Every 10 years, Alaskans are asked to vote on whether they want to hold a constitutional convention. The time has come again this year on Nov. 8.
In the original constitutional convention in the winter of 1955-1956, delegates wrote that Alaska should decide every decade whether to hold another one. The question was first polled in 1970 and the measure passed. However, that vote was later overturned in court because the language was deemed biased and no convention was held. The question was repolled in 1972, and has been defeated five times since.
Those in favor of a constitutional convention, like Alaska Independence Party Chairman Bob Bird, have a laundry list of potential issues, with the Permanent Fund Dividend at the top.
“The PFD is the spark. But when you get the spark like that, and there’s no limit to what a constitutional convention might produce, then we can look at the incredibly long list of things that need correction,” Bird said.
It’s that list of things that worries those against a convention. It’s a veritable “Pandora’s Box of issues,” according to Bruce Botelho, a co-chair of No on 1: Defend our Constitution, the leading group against a convention. He said topics like the PFD, abortion rights in Alaska, changes in how state judges are chosen, moving the capital, and school choice could all be on the table. And that’s just the start.
Bird defended his position at a Sept. 29 debate on the ballot question hosted at UAA.
While Bird wants the PFD constituionalized, he said “the judicial council has to go. I think certainly the constitution already recognizes that all persons have a right to life, liberty and the pursuit of happiness. Who do you want to determine personhood, unelected judges, or your friends and neighbors, or their elected representatives.”
Bird is the former president of Alaska Right to Life and a ConventionYES supporter, the leading group for a convention.
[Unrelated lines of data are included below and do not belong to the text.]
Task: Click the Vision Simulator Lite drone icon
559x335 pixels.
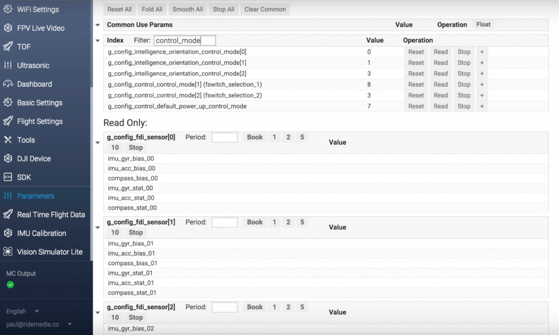Action: coord(8,252)
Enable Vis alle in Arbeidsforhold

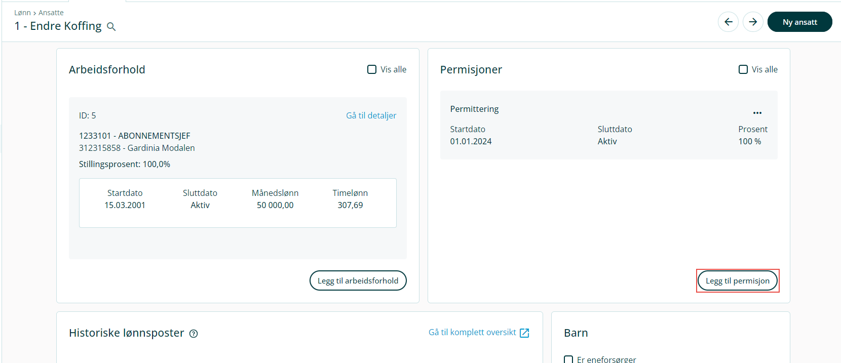[x=372, y=69]
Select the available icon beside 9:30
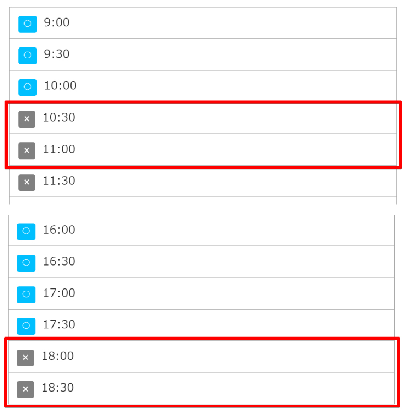This screenshot has width=404, height=409. [27, 56]
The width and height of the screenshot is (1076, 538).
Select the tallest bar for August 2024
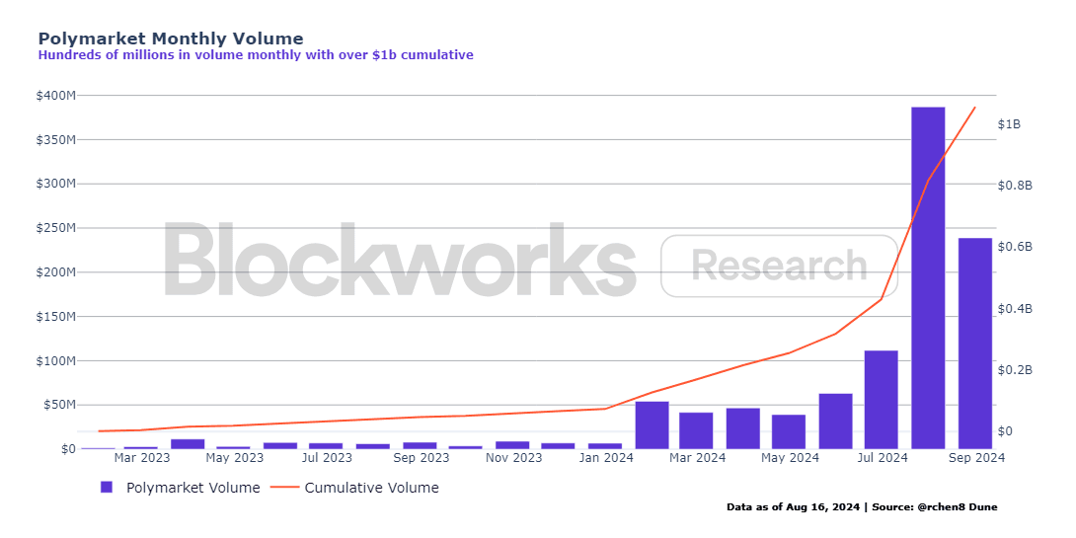pos(928,278)
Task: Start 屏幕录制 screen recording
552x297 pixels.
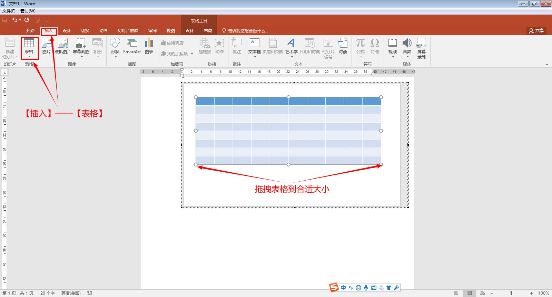Action: (x=421, y=48)
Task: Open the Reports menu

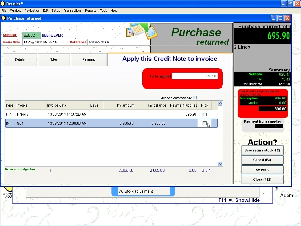Action: pos(90,10)
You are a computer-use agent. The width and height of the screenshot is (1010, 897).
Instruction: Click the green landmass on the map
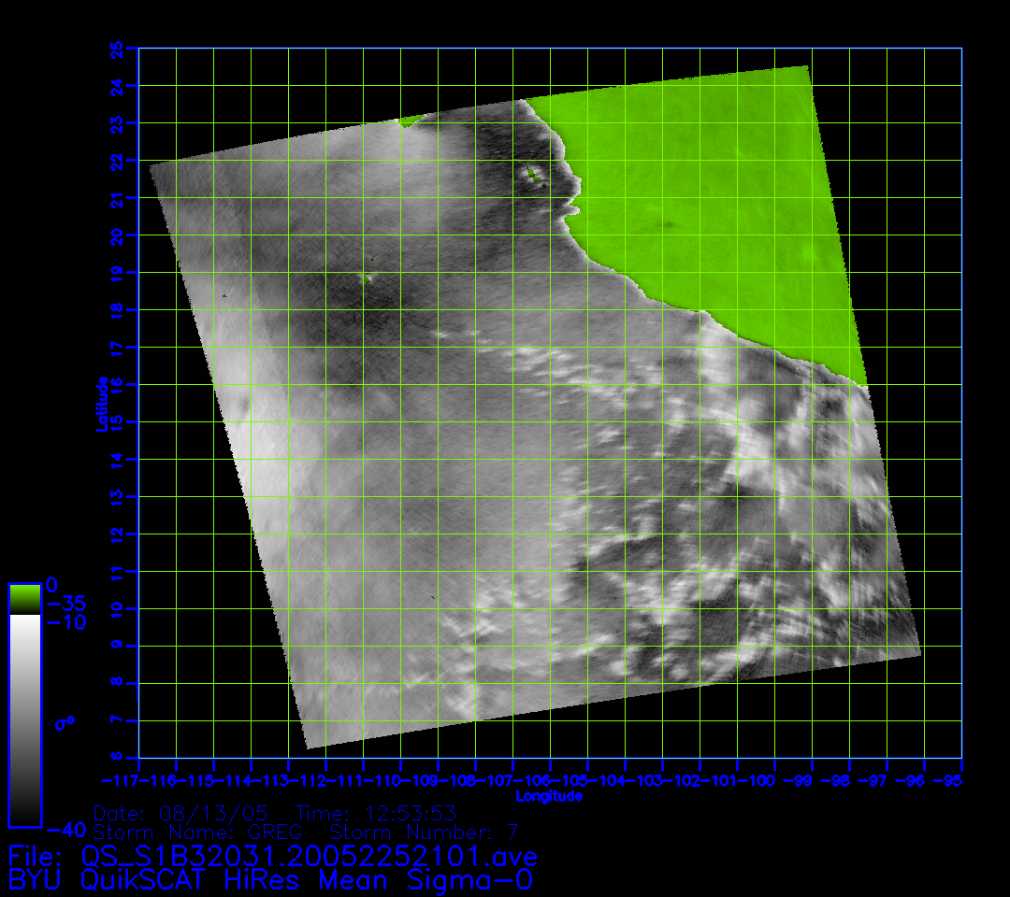click(711, 206)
At 98, Vic Fischer is the sole remaining survivor of the first and only Alaska Constitutional Convention, and a co-chair of Defend our Constitution.
“The new constitutional convention can take the existing convention and dump it, just start from scratch and do something completely different. And I’m not sure that makes any sense when we have the best constitution in the United States, which has worked extremely well,” Fischer said.
Alaska already has a process in place for amending the existing constitution, requiring two-thirds of the legislature, which is then voted on by Alaskans with a simple majority. The last time an amendment was approved was 2004, when voters agreed to change how signatures would be gathered for statewide ballot initiatives.
Botelho said a constitutional convention is a broad move when there are specific issues, such as putting strict guidelines in the constitution for the PFD, which would reduce the flexibility of the state to make financial decisions.
The Alaska Permanent Fund was created in 1976 and enshrined in the constitution to capture and invest at least 25% of Alaska oil revenue for a time when oil would run out. The funds are managed by the Alaska Permanent Fund Corporation. In 1980, the Alaska Legislature enacted the Permanent Fund Dividend as a way to share some of the oil wealth with citizens.
Now every legislature is faced with a choice on how to allocate limited financial resources to run government and by extension fund the PFD, said Botelho, a former Alaska Attorney General under both Democrat and Republican administrations.
“The government’s role is not to provide a cash payout to citizens, it’s to provide essential services for all,” Botelho said.
Who’s donating to the campaign?
Compared to other political campaigns, there isn’t a lot of money being thrown around either for or against a convention. The latest financial disclosure reports filed with the Alaska Public Offices Commission indicate less money had been spent on either side of this debate than the gubernatorial and U.S. House and Senate campaigns, and far less compared to the $25 million spent on 2018’s clean-water or 2020’s oil tax ballot measures, both of which had similar statewide implications.
The Oct. 3 financial disclosure reported a total $1.4 million donated to Defend Our Constitution. This money came primarily from the Sixteen Thirty Fund and the National Education Association, both based in Washington D.C. NEA-Alaska contributed $50,000 earlier this year.
For Botelho, this comparably low funding isn’t a surprise.
“You don’t have to invest a large amount of money to influence change here,” he said.
A constitutional convention would take a number of years to organize and elect delegates. A whitepage estimate from the legislative office of Sen. Gary Stevens, R-Kodiak, placed the price of a convention at more than $16 million. And after spending all that time and money, the proposed constitution could still be rejected by voters and not ratified.
Regardless of anyone’s view on why or why not we should hold a convention in the state, Alaskans will get a chance to vote in the Nov. 8 general election.
“Vote, that’s my message, and a prerequisite to voting is being informed,” Botelho said.